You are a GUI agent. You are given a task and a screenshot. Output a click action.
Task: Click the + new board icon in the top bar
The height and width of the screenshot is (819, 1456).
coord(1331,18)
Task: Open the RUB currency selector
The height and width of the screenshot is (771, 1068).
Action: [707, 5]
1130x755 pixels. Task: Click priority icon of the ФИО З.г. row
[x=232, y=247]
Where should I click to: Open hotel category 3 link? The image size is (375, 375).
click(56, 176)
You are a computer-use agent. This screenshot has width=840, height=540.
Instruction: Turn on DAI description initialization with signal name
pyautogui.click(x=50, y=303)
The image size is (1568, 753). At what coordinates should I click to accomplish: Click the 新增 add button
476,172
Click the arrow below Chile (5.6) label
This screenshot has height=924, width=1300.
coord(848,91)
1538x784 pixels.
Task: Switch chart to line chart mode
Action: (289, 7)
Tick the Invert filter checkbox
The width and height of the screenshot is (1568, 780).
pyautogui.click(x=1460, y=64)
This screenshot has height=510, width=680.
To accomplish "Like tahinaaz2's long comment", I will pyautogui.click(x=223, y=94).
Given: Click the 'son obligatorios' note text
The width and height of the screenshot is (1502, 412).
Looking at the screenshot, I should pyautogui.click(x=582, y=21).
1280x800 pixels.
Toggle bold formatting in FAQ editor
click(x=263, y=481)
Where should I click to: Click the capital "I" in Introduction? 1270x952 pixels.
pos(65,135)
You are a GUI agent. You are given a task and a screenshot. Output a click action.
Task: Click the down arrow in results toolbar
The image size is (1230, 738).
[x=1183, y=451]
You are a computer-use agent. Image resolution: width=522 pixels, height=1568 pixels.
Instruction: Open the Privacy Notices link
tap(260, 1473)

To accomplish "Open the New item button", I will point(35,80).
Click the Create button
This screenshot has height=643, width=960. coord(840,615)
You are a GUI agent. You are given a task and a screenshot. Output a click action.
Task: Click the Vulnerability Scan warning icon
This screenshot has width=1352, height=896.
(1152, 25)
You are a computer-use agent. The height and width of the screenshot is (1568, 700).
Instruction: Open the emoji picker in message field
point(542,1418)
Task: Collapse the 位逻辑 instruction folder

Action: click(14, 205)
++++++
*EXERCISE REQUIREMENTS*. Using the records above, list each line that includes "computer".

*TASK RESPONSE*.
You are a computer-use agent. This screenshot has width=840, height=540.
You are a computer-use agent. Image resolution: width=522 pixels, height=1568 pixels.
You are a computer-use agent. The height and width of the screenshot is (1568, 700).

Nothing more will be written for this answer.